Stored data:

==================================================

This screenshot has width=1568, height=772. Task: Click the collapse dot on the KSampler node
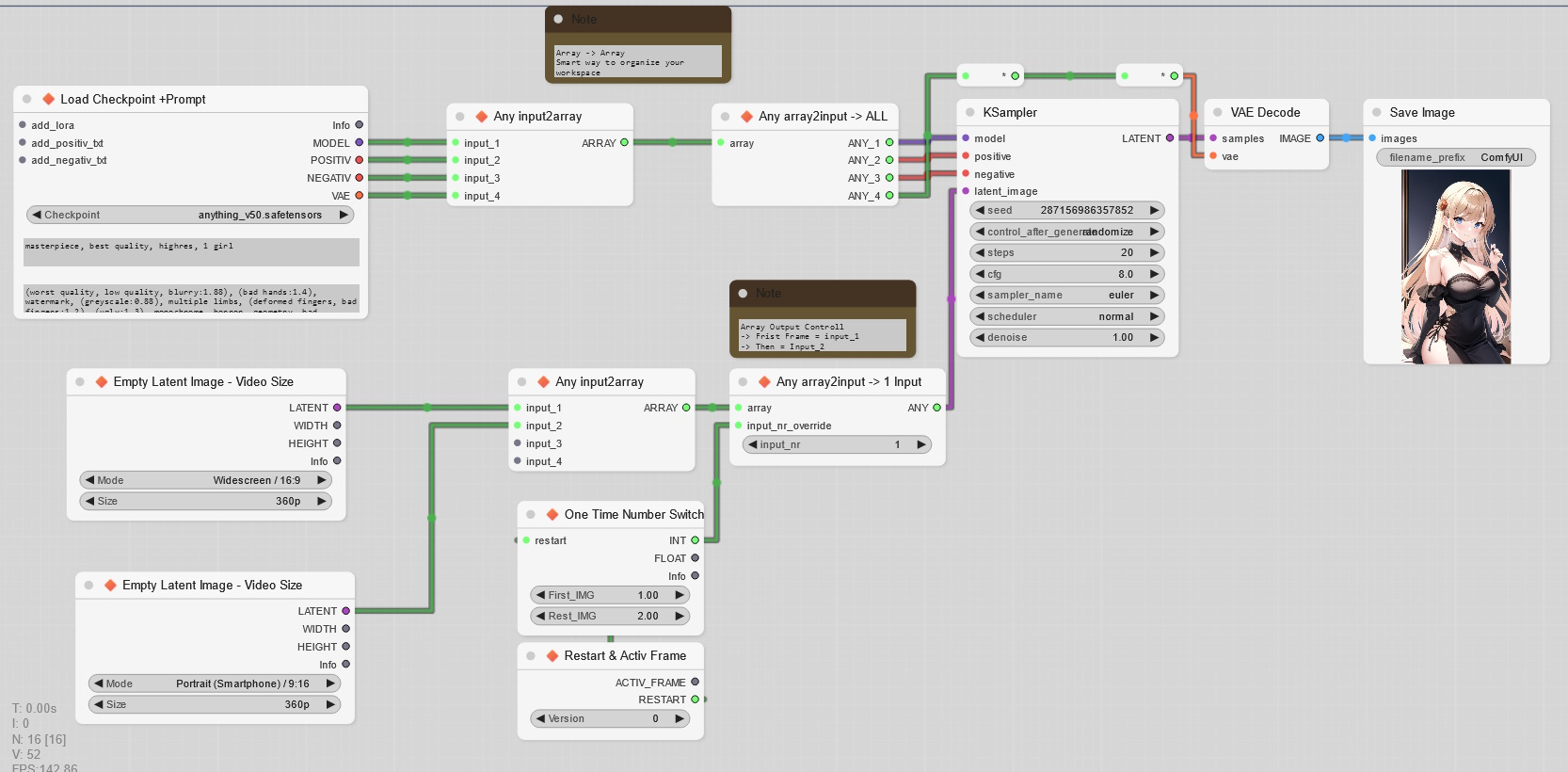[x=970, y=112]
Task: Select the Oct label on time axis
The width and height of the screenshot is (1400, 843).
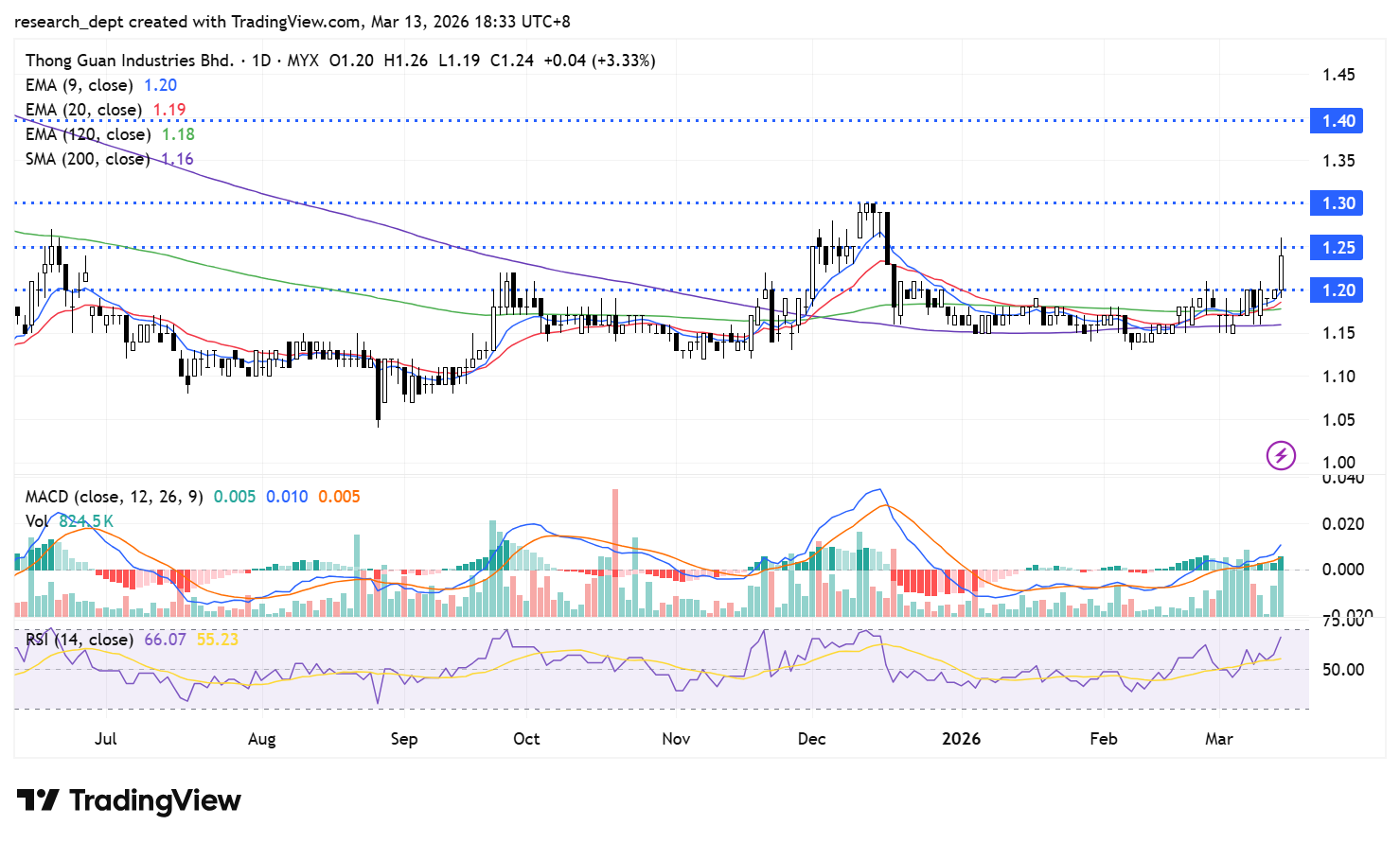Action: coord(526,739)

==================================================

_What you are asked to do_
Give the data above again, exactly and completely. No pictures go in.

_Task response_
This screenshot has width=1568, height=772. Task: Click the collapse dot on the KSampler node
[x=970, y=112]
Task: Select the Oct label on time axis
The width and height of the screenshot is (1400, 843).
Action: coord(526,739)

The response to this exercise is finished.